Disciplemaking and the Church at Laodicea
Isn’t Laodicea that lukewarm church we encounter in the Apocalypse?
I never knew that Paul addressed those folks through a disciple named Ephaphras in his letter to the Colossians.
Also, I didn’t know that the church in Hierapolis was in the New Testament.
Being an aging Baby Boomer, we’re supposed to know just about everything – at least, that’s what we thought growing up. However, at nearly 80, I’m still discovering things in my Bible. Call me a skim reader, but after hundreds of times through Colossians, I’ve only just discovered the following…
- Paul never got to Colossae.
- Epaphras, a Colossian, planted the church.
- Churches in Hierapolis and Laodicea were the apparent result of Epaphras’ disciplemaking.
- There were churches in 19 cities of Asia Minor that probably have roots in Acts 19.
- Paul more strongly impacted the momentum of the original Jesus Movement in the School of Tyrannus than any other event recorded in the New Testament.
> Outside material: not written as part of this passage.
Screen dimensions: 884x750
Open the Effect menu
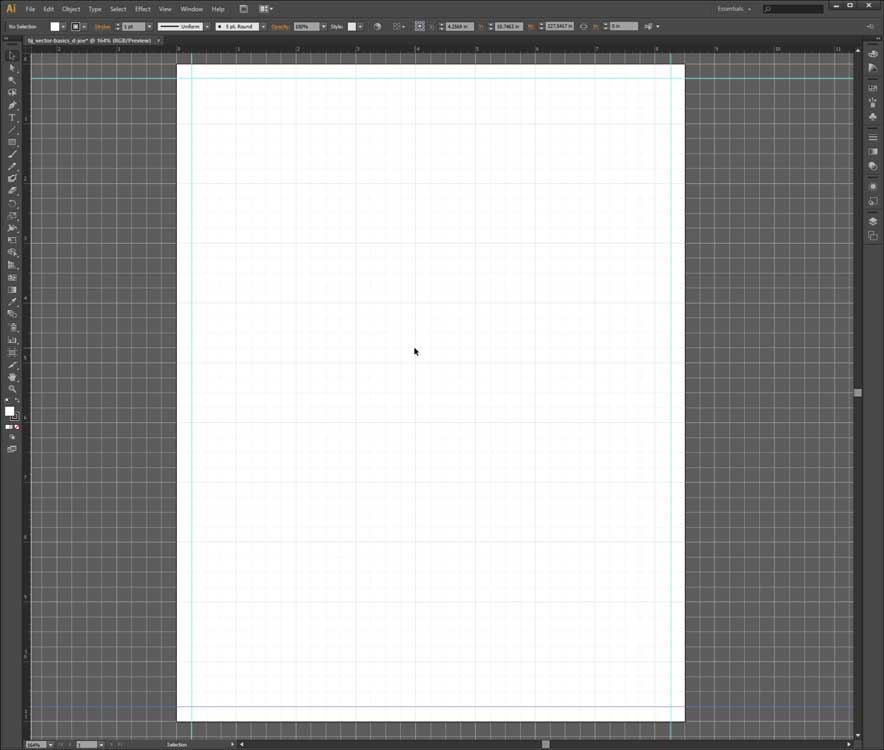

The implications are pretty straightforward. Though the movement kicked off in Jerusalem, it would have died there if persecution hadn’t driven its disciples across the Mediterranean world. Unnamed disciples took the gospel to gentiles in Antioch, and churches survive in that city today. Believers in Antioch launched the first organized missionary movement. However, much-needed momentum came from Paul making disciples for two years while remaining in one spot.
I recently stumbled onto a book called Christian Origins in Ephesus & Asia Minor. The author, Mark Fairchild, first got my attention with beautiful color shots of archaeological digs I’d never heard of. This when most archaeology texts include fuzzy black-and-white photos. But it was the text that changed my outlook.
The book documents 2nd-century church sites spread across Western Turkey. There are 20, including Ephesus, where it all began.
You get a great backstory on each city and a short history of each church, including Ephesus, Colossae, Heirapolis and Laodicea.
The stories of the other 16 churches were what got to me.
Presuming that you accept that Colossae resulted from Paul discipling Epaphras in Acts 19. In that case, logic tells you that these churches, mainly spread along major commercial routes, came from disciplemaking during that two-year stint.
The repercussions of Paul’s stint in a single location are with us today. While he could appoint elders, thus establishing churches in Lystra, Derbe, Iconium and Antioch of Pisidia, he seems to have built the most strength into concentrated geography through longer-term disciplemaking in a single location.
Most of us will never travel the world planting churches. However, we can each make friends with a few young people and engage them through give-and-take conversations in which Jesus disciples everyone involved. The result will be some of our new friends taking the church to as yet unreached people.
For me, this means I need to press into friendships locally and that I need to stop skim reading my Bible. How about you?